28年前のカーターと大平は、いずれもハト派の政治家だった。但し、カーター大統領も大平首相も、十分な成果を挙げた政治家とはいえなかった。一方、現在はアメリカがイラクやアフガンに理不尽な戦争を仕掛けたブッシュであり、日本は首相こそ比較的穏健な福田康夫だが、ちょっと前までのコイズミ?安倍と続いたエキセントリックな内閣の悪影響を受けた政権である。その日米両政府は北京五輪を無事終わらせたいのに、世論が五輪に否定的な雰囲気だということに、かなり強い違和感を覚える。

断っておくが当ブログは、3月18日付のエントリ "チベット騒乱の報道を受けて、中国について思うこと" で立場を明確にしたように、今回のチベット暴動の問題に関しては、中国政府に対して批判的だ。だが、その一方で、4月4日付エントリ "チベット問題に関する左右の浅薄な主張は国益を損ねる" では、「(左右の)イデオロギーより国益を優先せよ」と主張した。ブログ管理人は現実主義者なのである。

私の目から見ると、普段左派的主張を開陳している人まで、「そもそも中国で五輪が行われること自体が間違っていた」などと主張するのを見ていると、首を傾げてしまう。私の感覚からすれば、そんな論法が通用するなら、イラクやアフガンその他で悪逆非道の行ないをしてきた世界最大のテロ国家・アメリカで五輪を行うことを真っ先に否定しなければならないはずだと思うからだ。

まあこんな言い方だと話が紛糾するだけかもしれないから、ソウル五輪の例を持ち出すことにしよう。ソウル五輪の開催は、1981年に決まった。この時ソウルに敗れたのが名古屋である。この五輪選考の前年(1980年)には、「光州事件」があった。軍事クーデターで政権を握った全斗煥の政府が光州市民を大虐殺した事件だ。1989年6月4日に中国で起きた「天安門事件」に比すべき事件だったと思う。

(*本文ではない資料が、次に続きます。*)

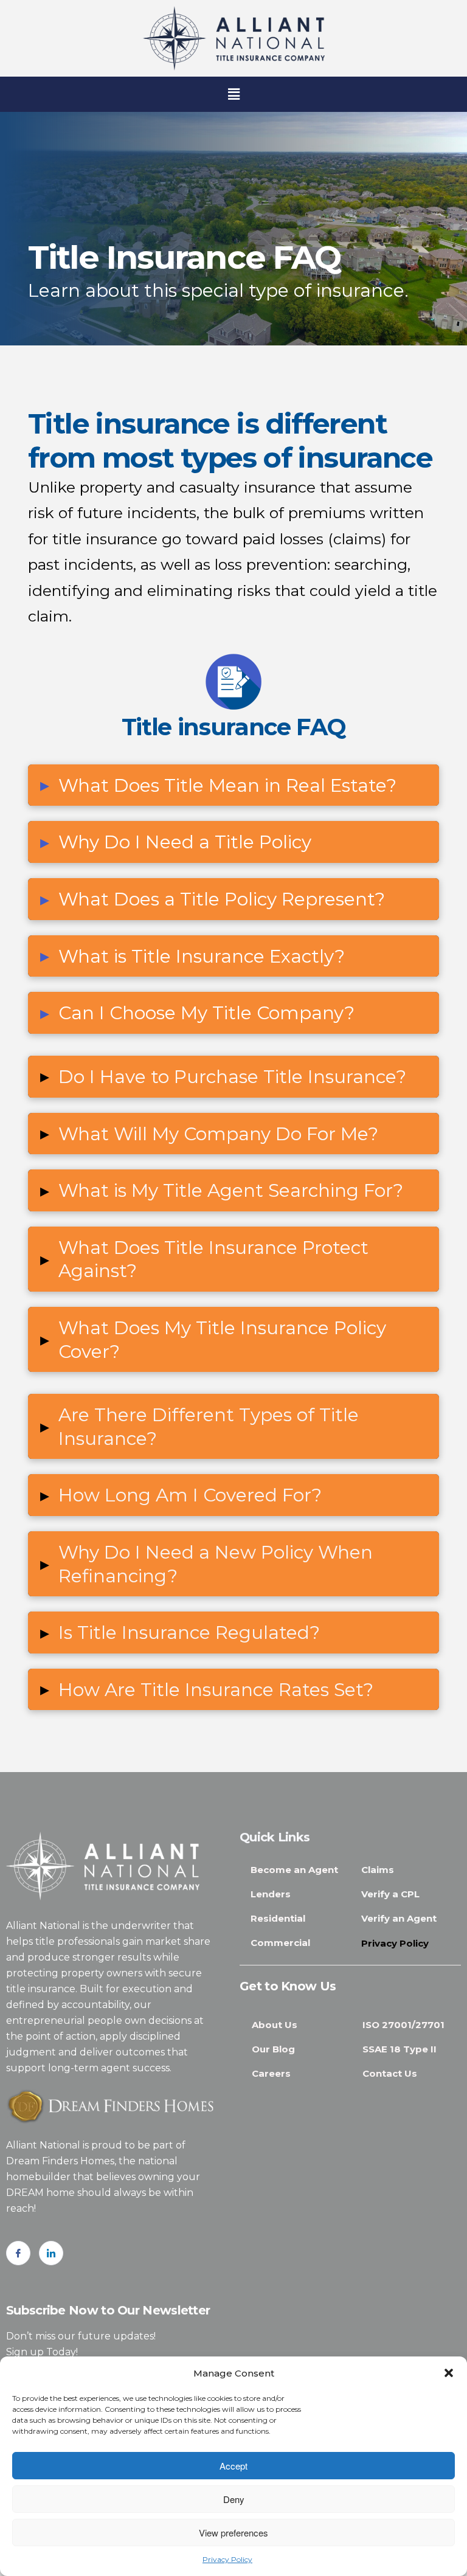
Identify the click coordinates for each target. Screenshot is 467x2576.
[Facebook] (18, 2253)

「オーマイニュース」でも、韓国人記者が "ソウル五輪の亡霊が「チベット暴動」に蘇った"(3月20日)という記事で、20年前の韓国と今年の中国の類似性を指摘している(下記URL)。
http://www.ohmynews.co.jp/news/20080318/22249

当時、「光州事件」にもかかわらず韓国は五輪開催権を得たし、日本もボイコットしなかった。ソウル五輪では男子柔道などで韓国人選手と日本人選手の対戦となると地元韓国のすさまじい応援が湧き上がって日本の選手が次々と雰囲気に呑まれて敗れ、唯一95キロ超級の斎藤仁だけが意地を見せて金メダルを獲得したのを覚えている。この頃から日本の保守も韓国を批判するようになったのかもしれない。しかし、当時はソウル五輪批判の声が高まることはなかった。むしろ、当時印象に残っているのはソウル五輪の時期に昭和天皇が重体になったことで、100m背泳ぎの鈴木大地が金メダルを取った日には昭和天皇の大量下血が報じられ、Xデーになって五輪放送が休止したりしないかとヒヤヒヤしたものだ。世間一般でも、昭和天皇の病状のニュースよりソウル五輪をしっかり放送しろ、という声の方が強かった。

その韓国と中国はどう違うのか。北京は、1993年の五輪選考で、シドニーに惜敗したが、それは人権問題を問われた影響だったとされている。おそらく1989年の天安門事件も影響していただろう。そして、天安門から12年を経た2001年の選考で、ようやく五輪開催権を獲得した。

「平和の祭典」などというのはまやかしだろうと私も思う。五輪はすっかり商業主義に染まっているし、何より中国自体が世界でももっとも過激な新自由主義国家だ。だが、五輪なんてどうせその程度のものなのだから、中国で五輪が行われて何が悪いのだろうか。ついつい私などはそう思ってしまう。

むしろ、前記「オーマイニュース」の記事も指摘するように、五輪閉幕後に中国がどう動くかを十分監視しなければならない。だが、たとえば右翼などは、中国が国威発揚を賭けた北京五輪を妨害することばかり考えていて、人権問題などそのダシに使っているだけだ。

五輪は五輪でやらせておけば良いじゃないか。それが日本の国益にもかなうはずだ。昔ほど熱心に五輪を見る気がなくなった私だが、それでも4年に1度の夏季五輪はテレビ放送で楽しみたいと思う。